• [Exercise instructions]: All lines from the one containing "Task: Open the three-dot more options menu" through the end of the material are to be given back exactly, without pictures.

• [Dataset extract]:
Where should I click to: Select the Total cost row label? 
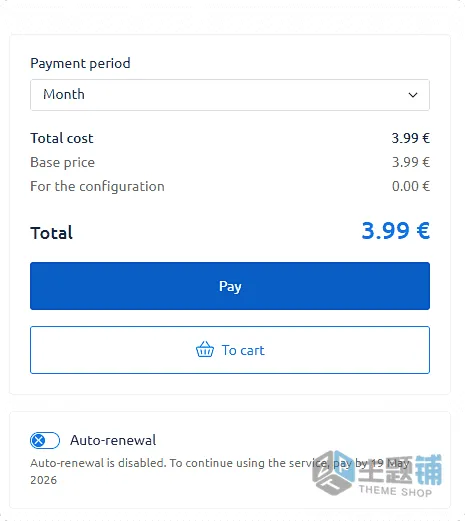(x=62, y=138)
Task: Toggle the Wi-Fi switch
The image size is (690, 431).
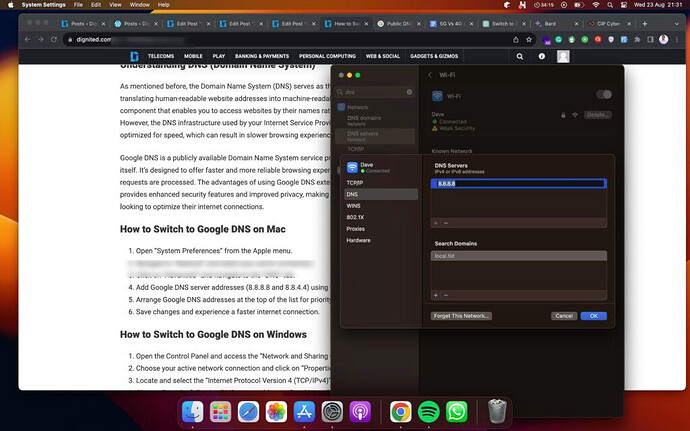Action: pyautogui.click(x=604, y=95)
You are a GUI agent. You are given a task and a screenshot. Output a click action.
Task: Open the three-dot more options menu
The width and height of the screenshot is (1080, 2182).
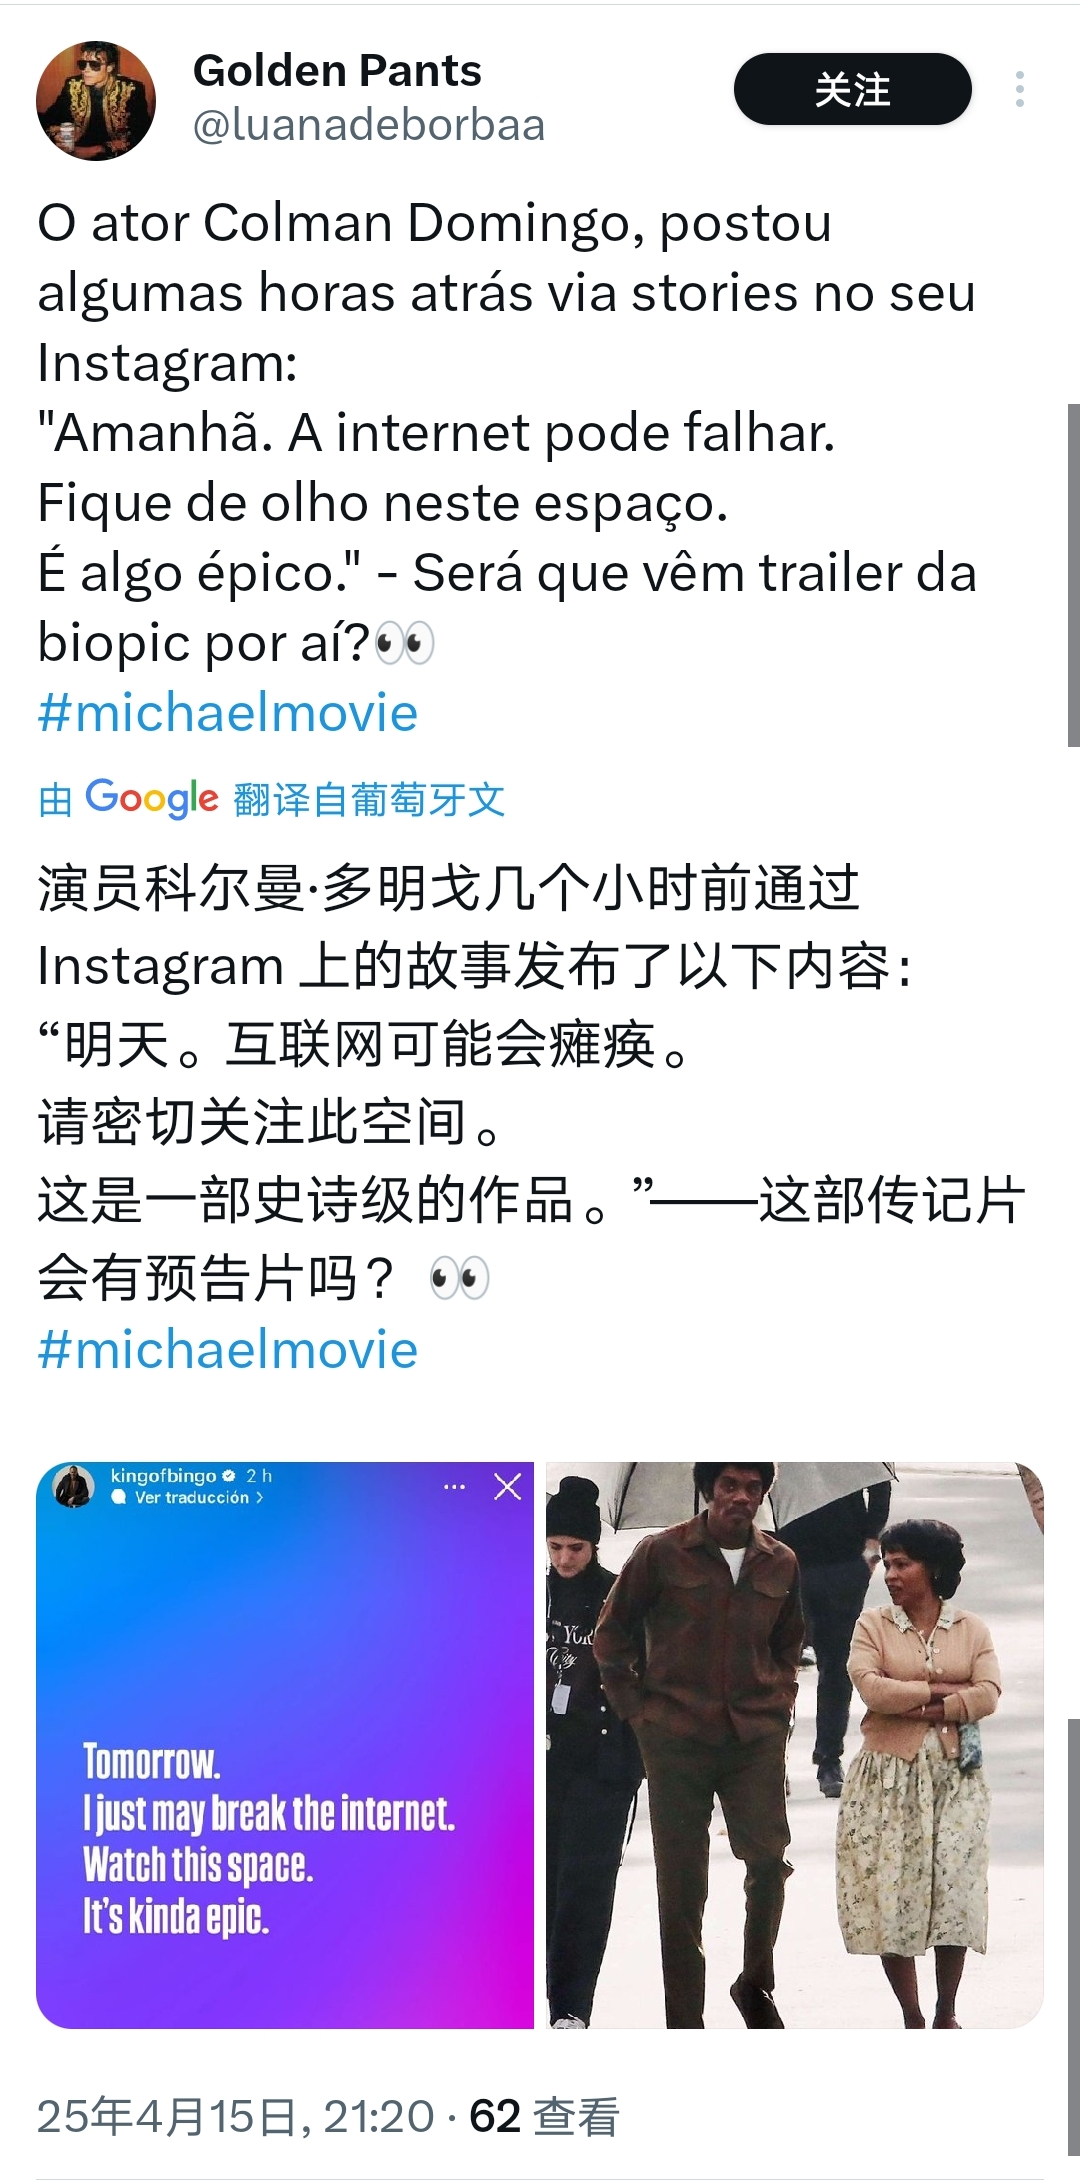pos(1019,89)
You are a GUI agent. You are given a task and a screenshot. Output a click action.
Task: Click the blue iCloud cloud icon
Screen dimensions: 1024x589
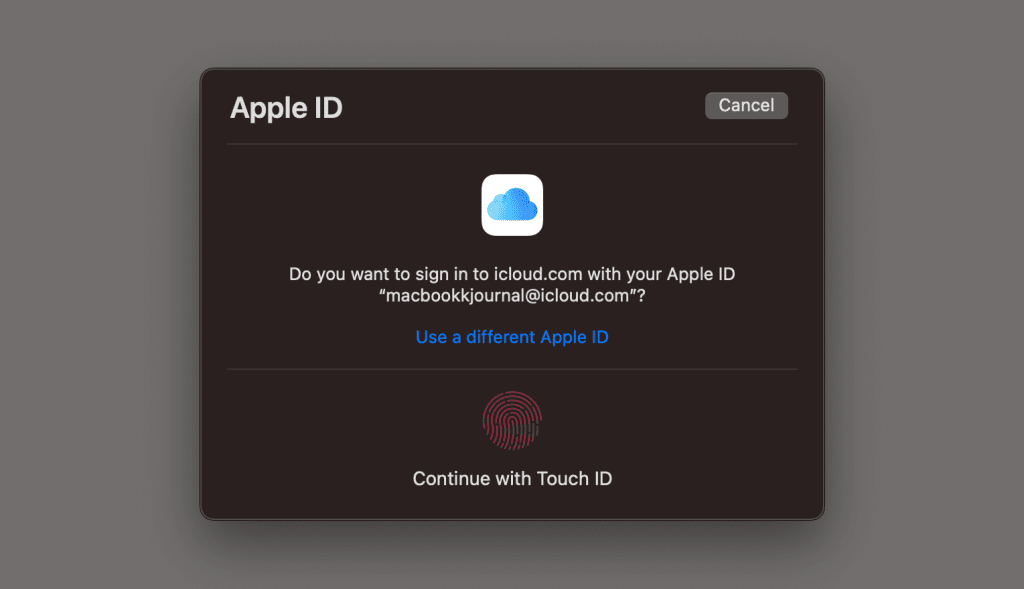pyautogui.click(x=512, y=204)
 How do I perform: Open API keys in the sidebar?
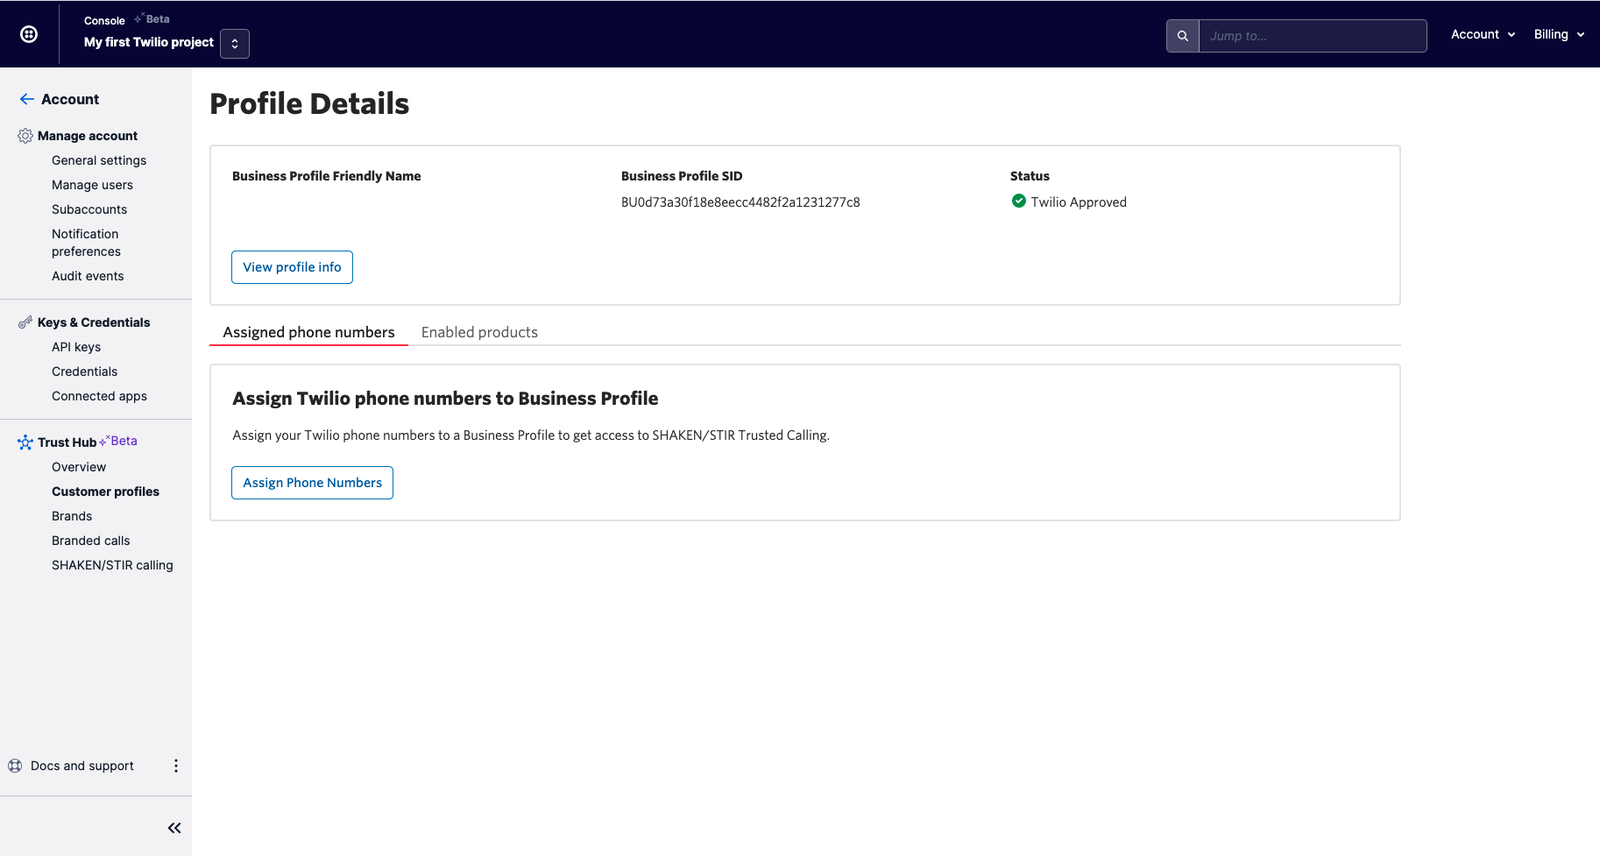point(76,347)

• [Result of this exercise]:
Task: Open the three-dot more options menu
The width and height of the screenshot is (1080, 2182).
pos(1019,89)
You are a GUI agent. You are given a task and a screenshot. Output a click action.
Task: Click the blue iCloud cloud icon
Screen dimensions: 1024x589
pyautogui.click(x=512, y=204)
 How do I perform: Open API keys in the sidebar?
point(76,347)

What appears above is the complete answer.